Ognuno di noi vuole essere felice, tutti vivono con il fine di star bene in ogni direzione e questa è una spinta naturale di tutta la creazione.

L’armonia è data da un insieme di onde di luce che riescono a prendere tra di loro una distanza coerente (misura aurea), quindi la tendenza alla risoluzione del caos interiore è naturale e rappresenta un’apertura sempre più grande alla conoscenza.

Tuttavia c’è un aspetto che dovrebbe esser considerato a fondo: l’ideale della felicità non è la felicita. Questo significa che il continuo confronto con l’ideale di quello che dovrebbe essere per noi la felicità crea un ostacolo alla felicità stessa.

La felicità viene percepita sempre più mano a mano che si riescono a mollare le resistenze interiori. Queste resistenze sono date dalle molteplici credenze distorte che non permettono di avere una visone chiara di come funzione la legge dell’universo e di tutte le cose. Ogni visione distorta è una resistenza che viene percepita come sofferenza.

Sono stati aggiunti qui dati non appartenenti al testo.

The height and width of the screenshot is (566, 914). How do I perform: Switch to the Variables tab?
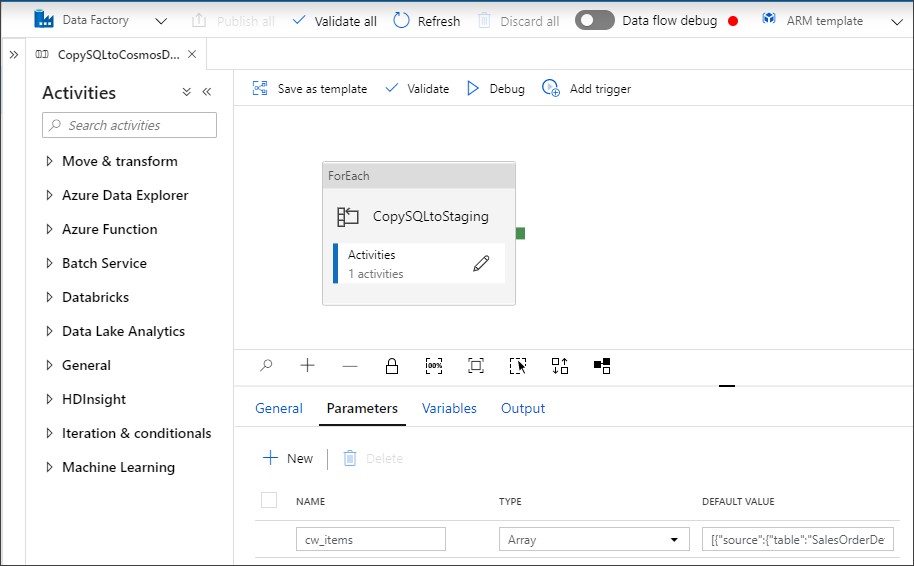tap(449, 408)
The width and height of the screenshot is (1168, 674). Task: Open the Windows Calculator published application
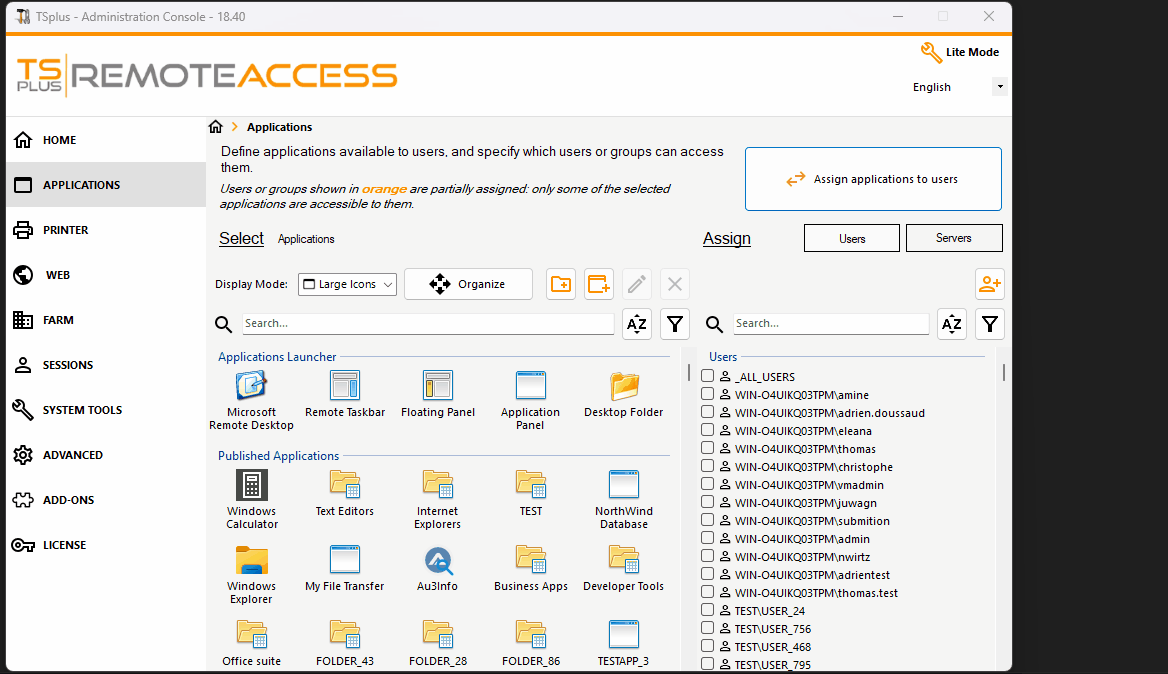pos(251,487)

Se continuamente richiamiamo l’ideale di felicità, cioè creiamo pensieri di come dovrebbero essere le cose invece di come sono, non facciamo altro che continuare a creare resistenze e quindi sofferenza. Quindi, l’ideale di felicità diventa proprio una delle cause maggiori dell’infelicità poiché ci porta continuamente lontano dal momento presente attraverso i pensieri del “come dovrebbero essere le cose” invece del “comprendere il perché sono così”.

Cosa accadrebbe se con un click spegnessimo tutti i pensieri di questo tipo? Cosa accadrebbe se non pensassimo più all’ideale ma rimanessimo in compagnia per il tempo necessario di quello che c’è senza giudizio, confronto e paragone? Tutte le resistenze verrebbero dissolte in un solo attimo e ogni onda di luce che ci forma sarebbe spinta a prendere la misura aurea, il che vuol dire che proveremmo felicità.

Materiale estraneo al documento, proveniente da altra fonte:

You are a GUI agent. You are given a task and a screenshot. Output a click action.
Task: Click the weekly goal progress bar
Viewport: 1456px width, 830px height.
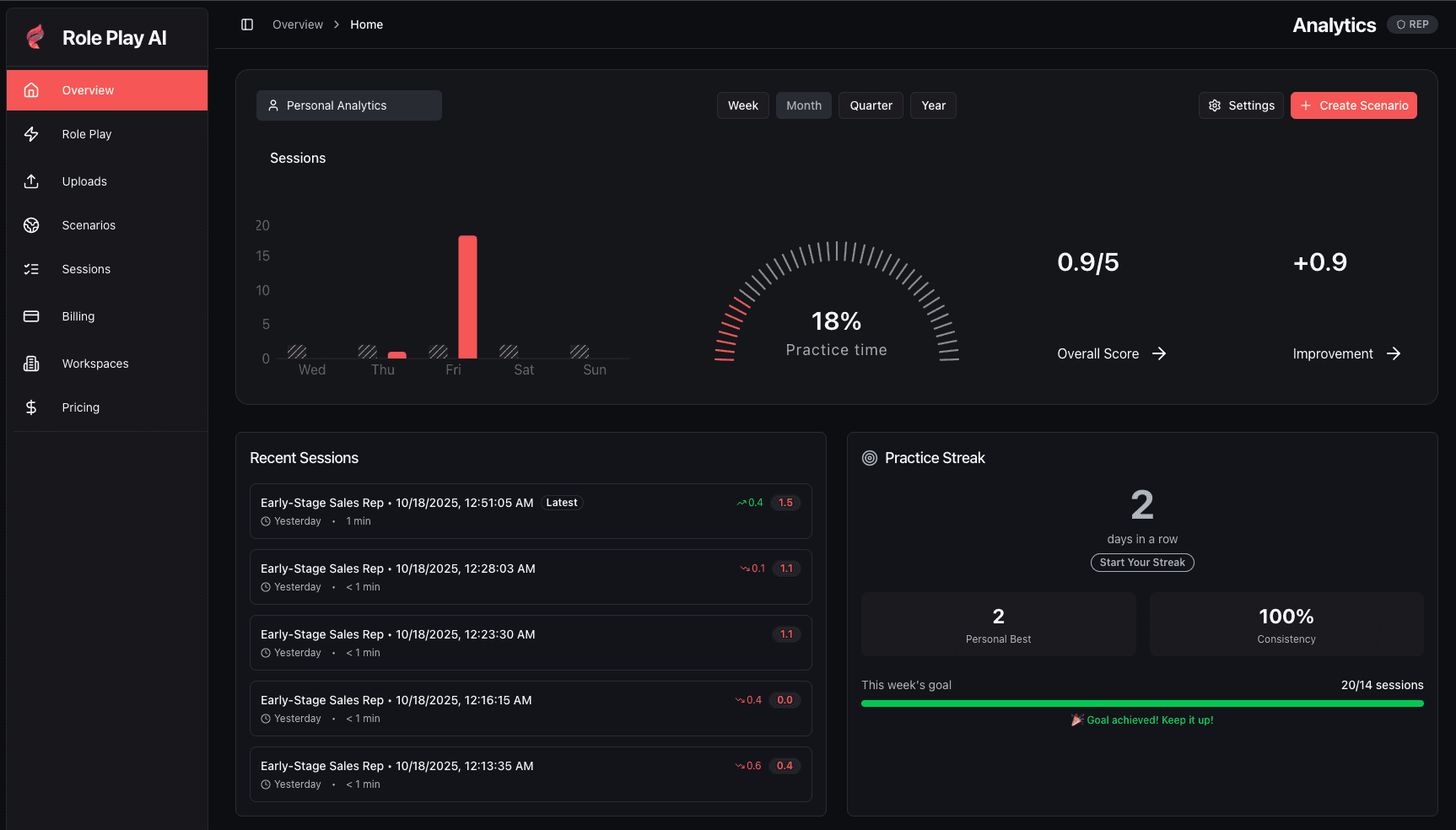pyautogui.click(x=1142, y=703)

Detto in parole ancora più semplici, chi riesce a viversi ogni momento senza pensare a come quel momento dovrebbe essere è più felice di chi ha pensieri sulla felicità.

Come? I pensieri sulla felicità ostacolano la felicità? Ebbene sì, perché i pensieri sulla felicità non sono la felicità ma considerazioni sul come dovrebbe essere qualcosa che non è in quel momento e quindi creano mancanza, resistenza, sofferenza.

Tutti i pensieri del tipo: “Bisogna essere luminosi e sorridenti, bisogna che io sia più buono, bisogna che io diventi illuminato, felice, aperto, amorevole” e tutti i pensieri del tipo: “Devo mandar via questa sofferenza perché voglio essere felice, la felicità va bene e la sofferenza no, se soffro vuol dire che non vado bene perché la sofferenza è sbagliata, il mio dolore è qualcosa che ostacola la felicità, dovrei sempre essere felice e ogni volta che non lo sono è sbagliato…”. I pensieri di questo tipo sono infiniti e tutti non fanno altro che creare resistenze su resistenze.

E quindi? Il punto è comprendere che occorre avere un’altro approccio alla sofferenza perché è proprio quest’ultima un’indicazione che in noi c’è una resistenza da lasciar andare, qualcosa che resiste alla legge universale, cioè una credenza distorta che deve essere riconsiderata in accordo a una visione basata sul principio della luce e dell’amore.

Il punto di partenza per la felicità è quindi proprio la sofferenza presente in quel momento che vuole essere vista, ascoltata, accolta affinché possa rivelarci la lezione da apprendere. A quel punto la sofferenza non avrà più alcun motivo di esserci.

Se, invece di rimanere lì con lei, dandole tutta l’attenzione che serve abbracciandola profondamente con tenerezza, ci rifugiamo in pensieri di confronto con un ideale di felicità, la sofferenza, che vuole mostrarci una nuova visione, non se ne andrà di certo.

Felicità non è quindi uno stato da raggiungere rifiutando quello presente, ma una conseguenza naturale che deriva dal rilascio delle resistenze date dalle credenze distorte.

Tali resistenze percepite come sofferenza ci indicano che una nuova visione è pronta per nascere; tutto ciò che ci viene richiesto è di portare amorevole attenzione proprio là dove fa male affinché nasca l’intuizione della nuova informazione. Quando questo accade ogni resistenza viene dissolta e quindi tutta la sofferenza.

La felicità è ciò che siamo senza le resistenze quindi è un continuo rilascio e non un continuo ottenimento.